▶ _EXERCISE DIRECTIONS_:
I'd ask you to write out the lines below exactly, with no images.

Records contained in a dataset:
>>>

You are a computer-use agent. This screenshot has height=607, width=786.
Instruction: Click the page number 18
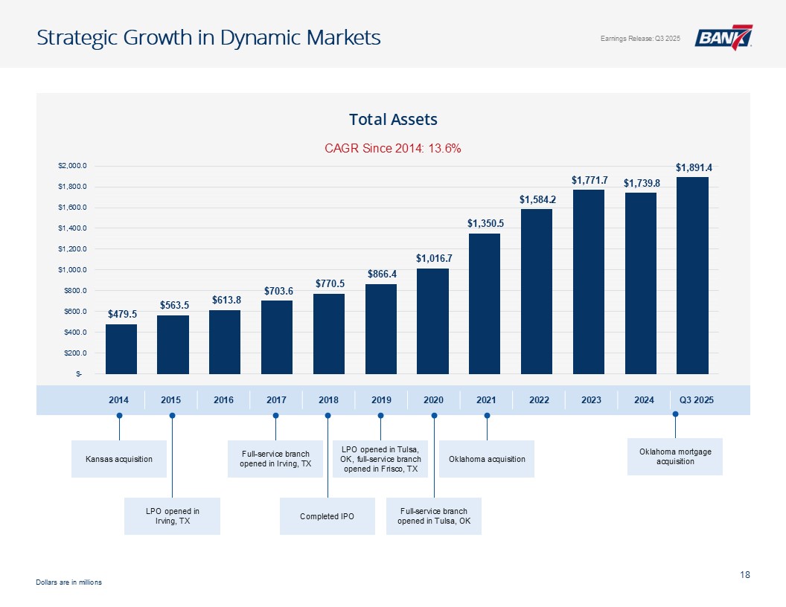[745, 574]
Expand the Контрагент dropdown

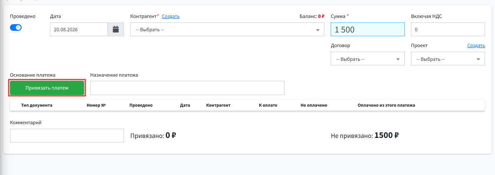tap(227, 30)
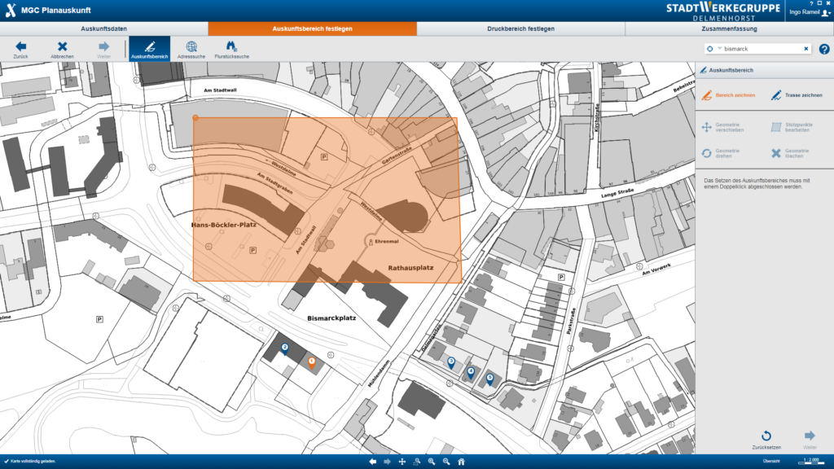Toggle the Auskunftsbereich toolbar mode
The image size is (834, 469).
point(149,49)
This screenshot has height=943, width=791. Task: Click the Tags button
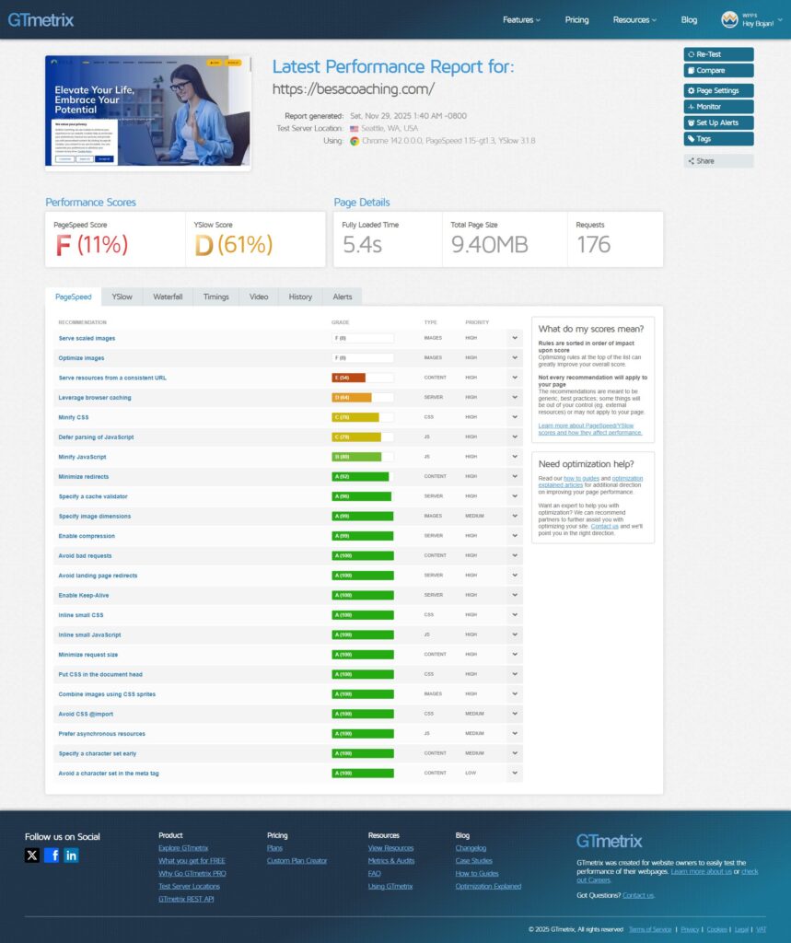[718, 139]
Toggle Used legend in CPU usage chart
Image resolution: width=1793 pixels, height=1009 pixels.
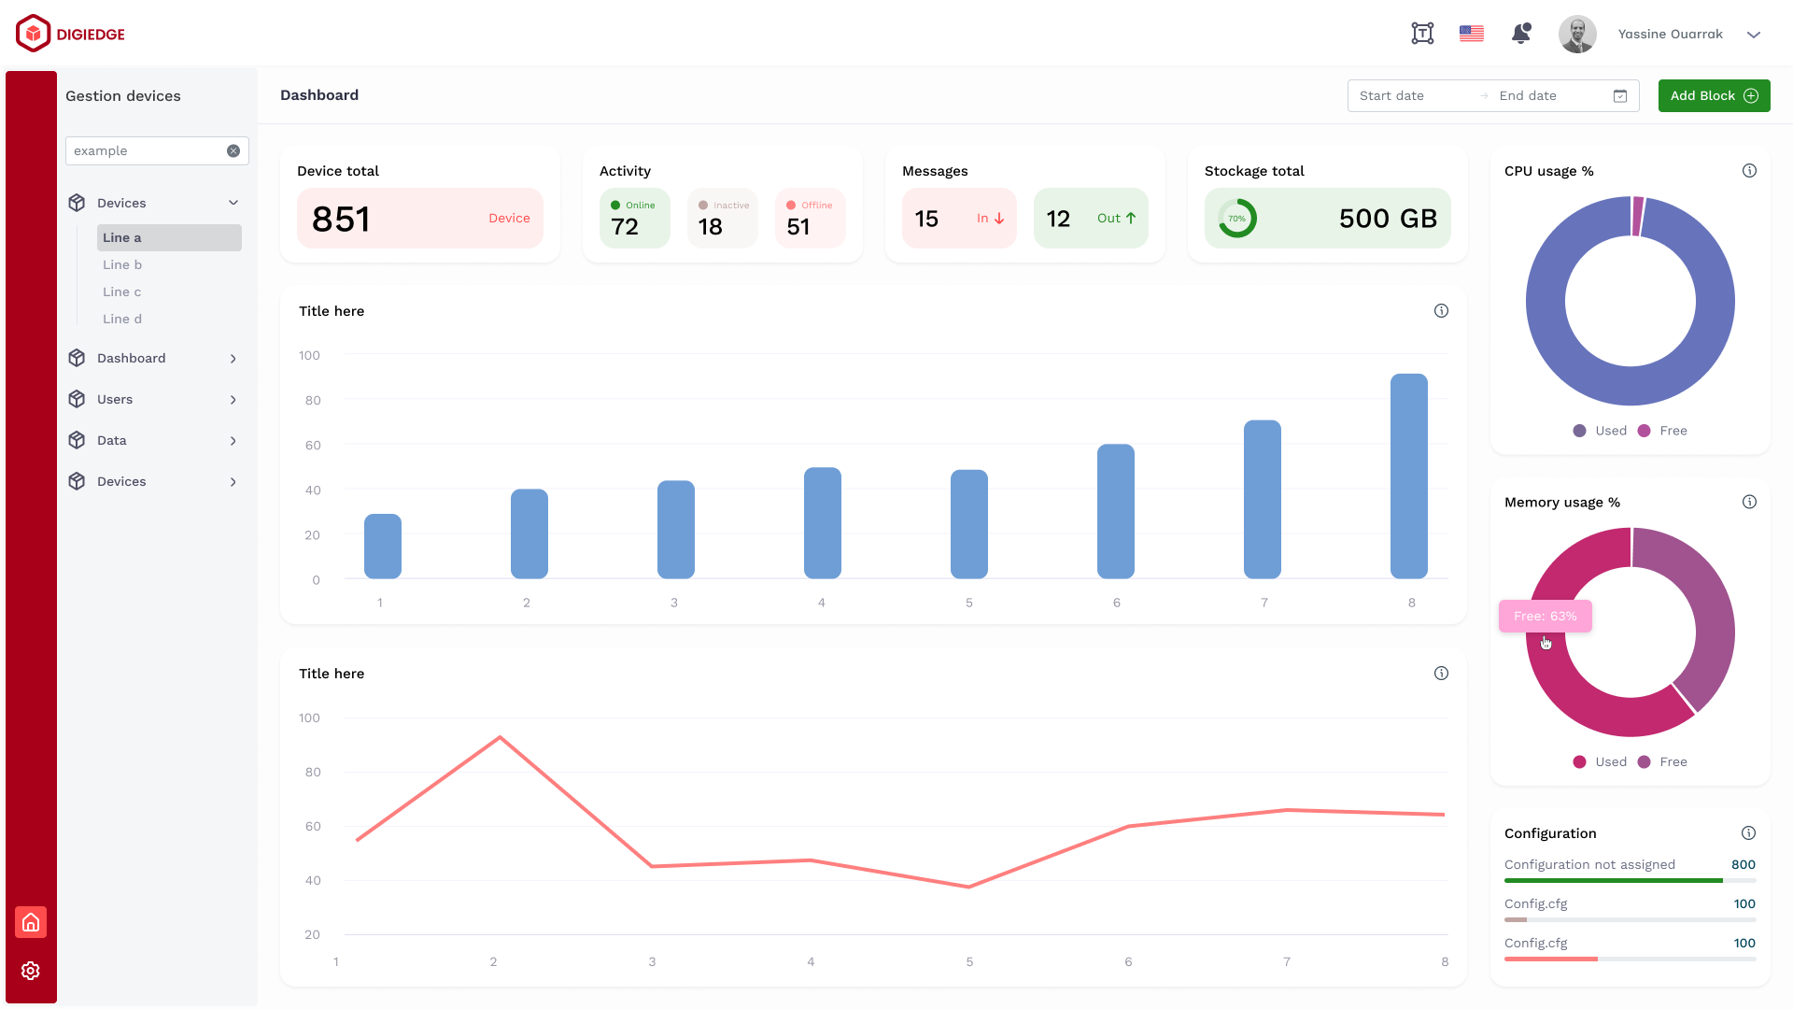(1600, 431)
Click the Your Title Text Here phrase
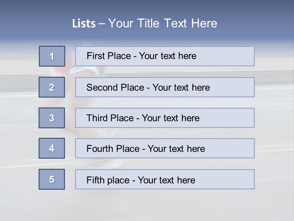294x221 pixels. click(163, 23)
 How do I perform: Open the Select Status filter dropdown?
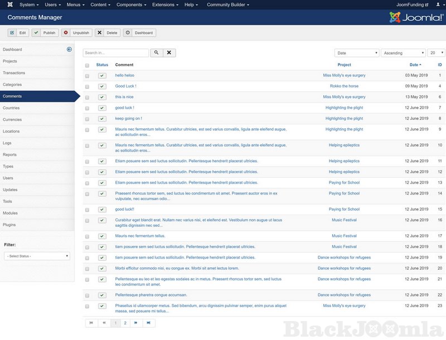point(37,256)
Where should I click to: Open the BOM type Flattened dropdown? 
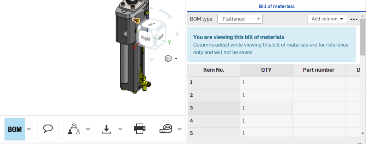(240, 19)
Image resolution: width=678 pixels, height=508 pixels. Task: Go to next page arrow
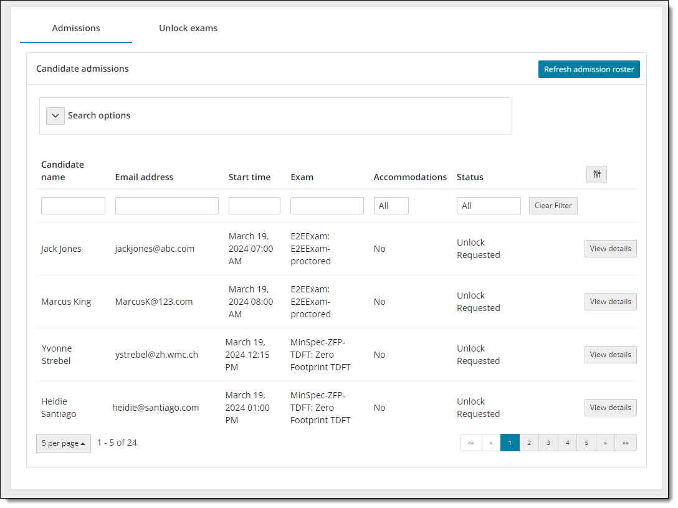pos(605,443)
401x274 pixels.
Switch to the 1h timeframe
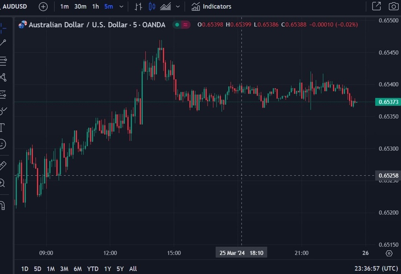[x=95, y=6]
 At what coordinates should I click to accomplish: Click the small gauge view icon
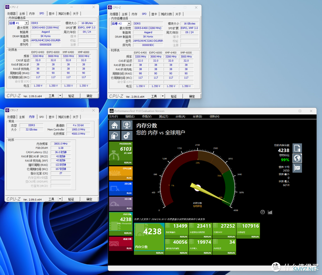[x=263, y=212]
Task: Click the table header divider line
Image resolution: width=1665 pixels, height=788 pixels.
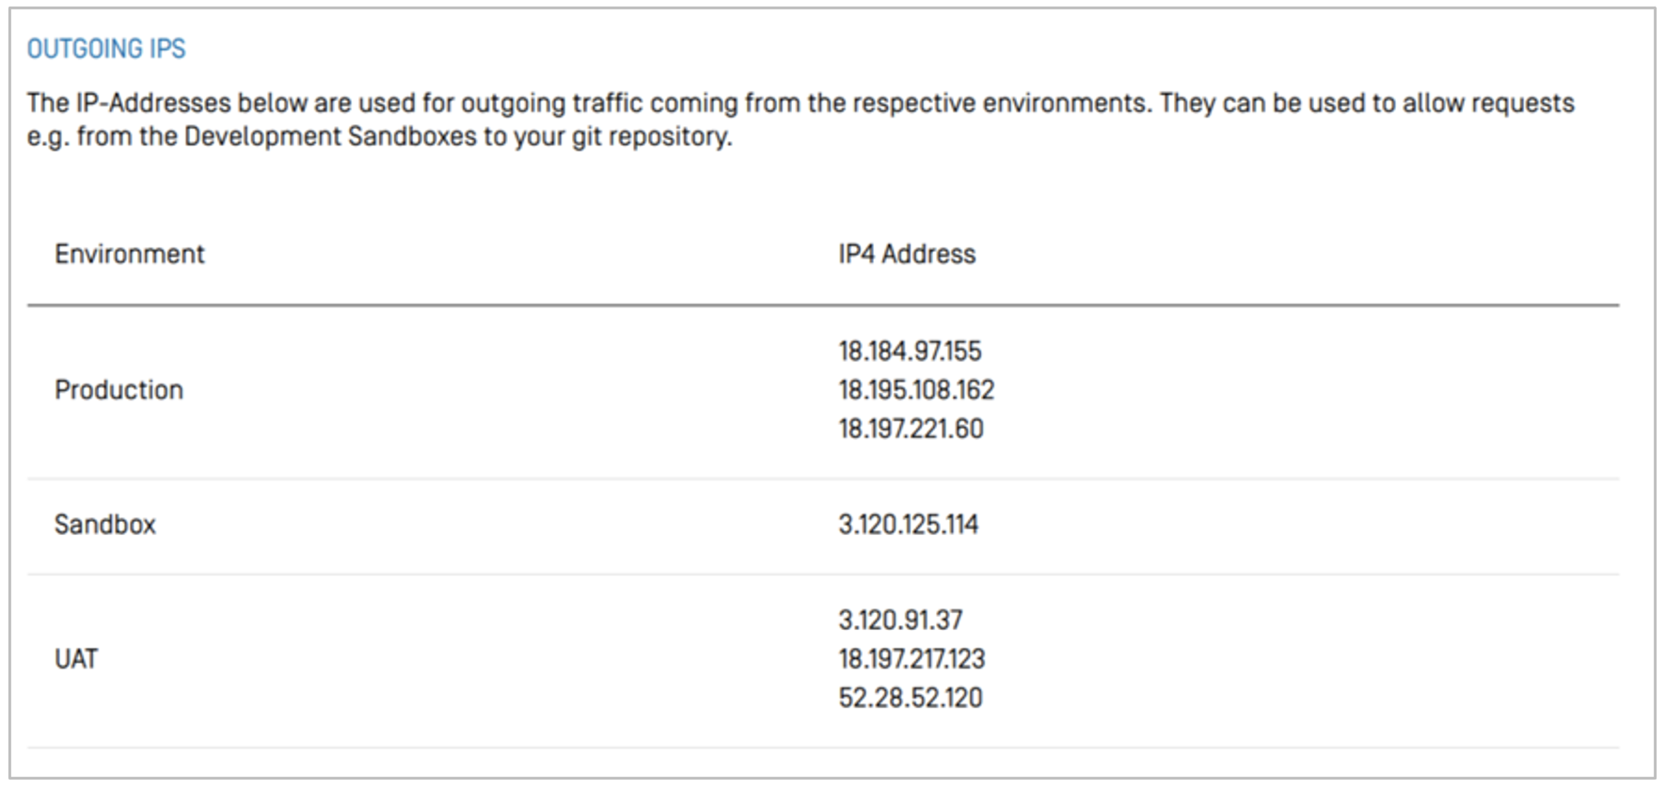Action: point(823,305)
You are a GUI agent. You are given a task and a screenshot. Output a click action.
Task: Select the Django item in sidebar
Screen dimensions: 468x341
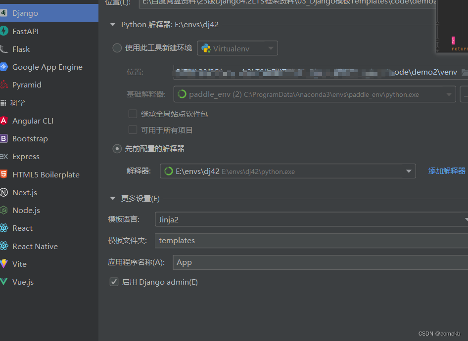coord(27,13)
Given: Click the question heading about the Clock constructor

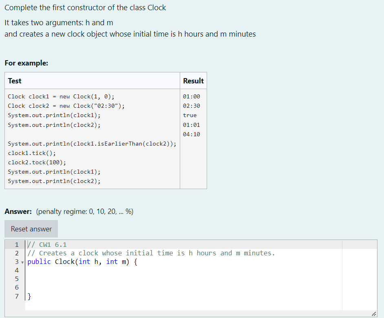Looking at the screenshot, I should point(85,7).
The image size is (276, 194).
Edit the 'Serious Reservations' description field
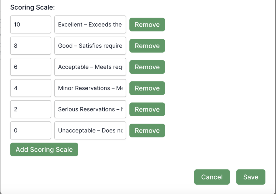tap(90, 109)
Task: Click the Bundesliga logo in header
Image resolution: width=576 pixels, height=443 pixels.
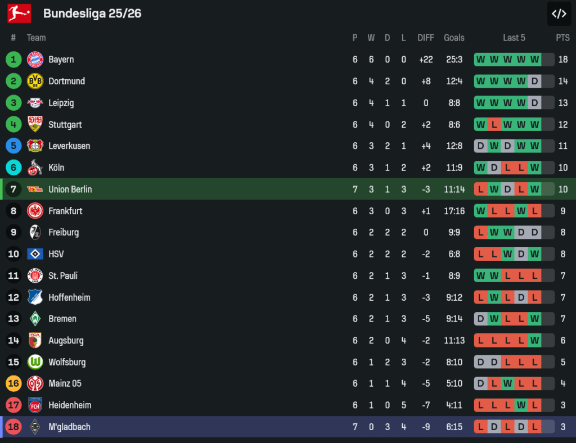Action: pos(19,13)
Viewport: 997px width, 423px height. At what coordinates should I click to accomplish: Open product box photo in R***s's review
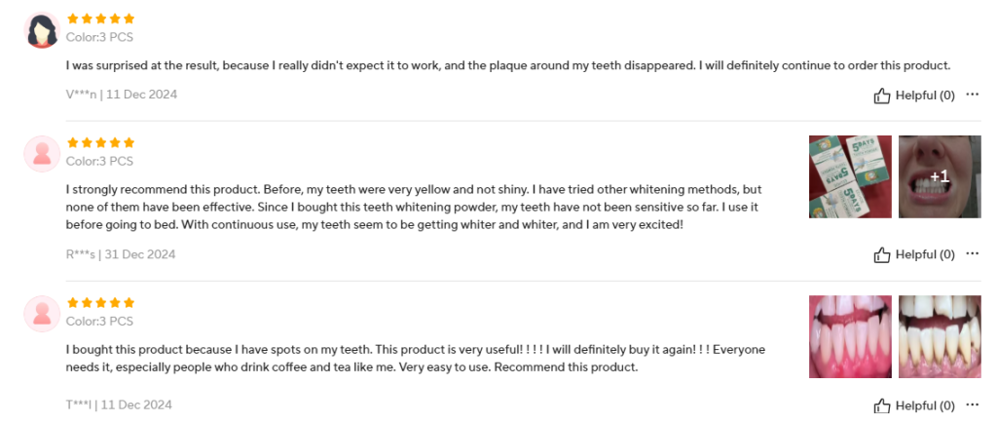tap(850, 176)
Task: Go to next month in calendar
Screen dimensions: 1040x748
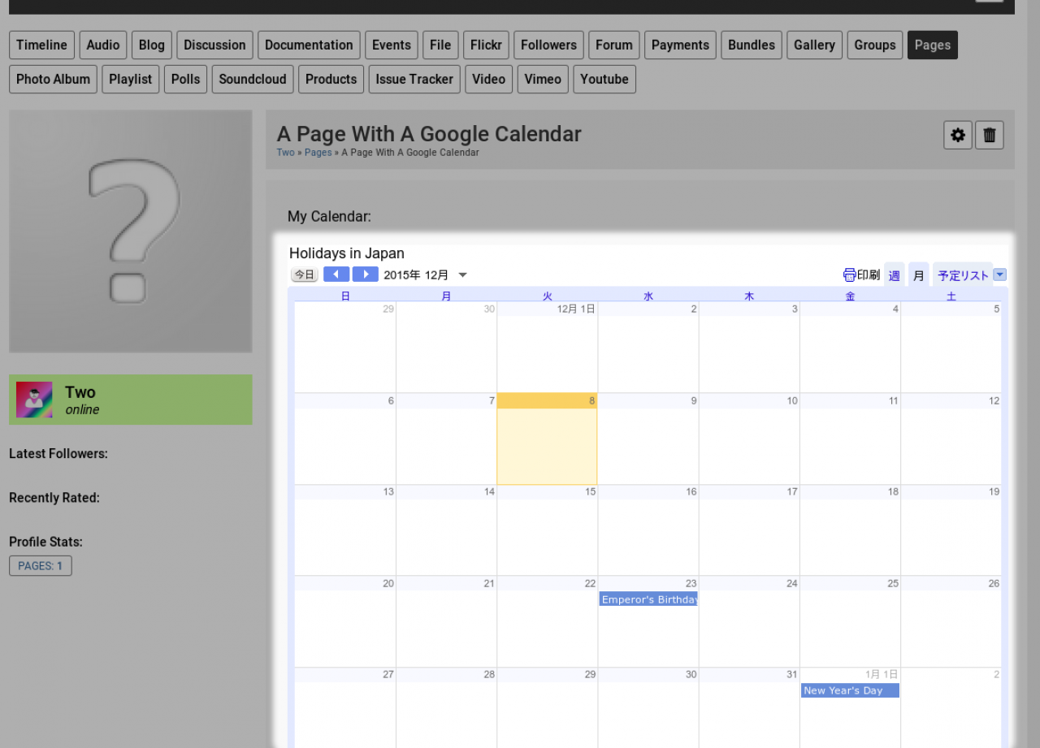Action: (366, 275)
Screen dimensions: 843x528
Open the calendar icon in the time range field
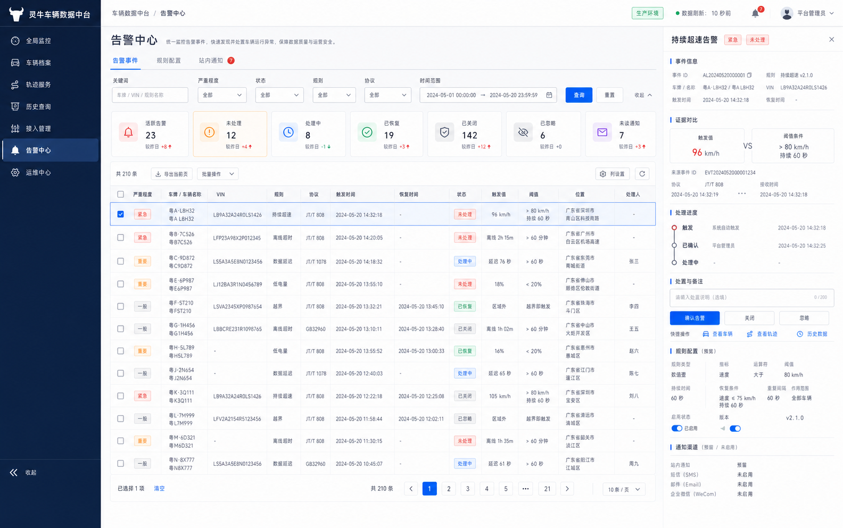click(549, 95)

<<<

▶ _TASK OUTPUT_:
You are a computer-use agent. This screenshot has height=607, width=786.
Instruction: Click the page number 18
[745, 574]
Expand the Контрагент dropdown

tap(227, 30)
Toggle the Auskunftsbereich toolbar mode
The image size is (834, 469).
point(149,49)
This screenshot has height=943, width=791. Task: Click the Tags button
[718, 139]
Toggle Used legend in CPU usage chart
Image resolution: width=1793 pixels, height=1009 pixels.
(1600, 431)
Click the Your Title Text Here phrase
294x221 pixels. click(163, 23)
 How do I perform: Open the Select Status filter dropdown?
point(37,256)
Where should I click to: Open the BOM type Flattened dropdown? 
(240, 19)
Image resolution: width=678 pixels, height=508 pixels. Task: Go to next page arrow
pos(605,443)
401x274 pixels.
Switch to the 1h timeframe
[x=95, y=6]
 At what coordinates should I click to accomplish: Click the small gauge view icon
[x=263, y=212]
Task: Click the table header divider line
Image resolution: width=1665 pixels, height=788 pixels.
Action: point(823,305)
You are a GUI agent. You are given a task and a screenshot. Output a click action.
Task: Select the Django item in sidebar
Screen dimensions: 468x341
coord(27,13)
Given: Click the question heading about the Clock constructor

Looking at the screenshot, I should point(85,7).
The image size is (276, 194).
Edit the 'Serious Reservations' description field
tap(90, 109)
Task: Click the Bundesliga logo in header
Image resolution: width=576 pixels, height=443 pixels.
Action: pos(19,13)
Viewport: 997px width, 423px height. At what coordinates should I click to accomplish: Open product box photo in R***s's review
tap(850, 176)
Task: Go to next month in calendar
Screen dimensions: 1040x748
Action: (366, 275)
Screen dimensions: 843x528
Open the calendar icon in the time range field
click(549, 95)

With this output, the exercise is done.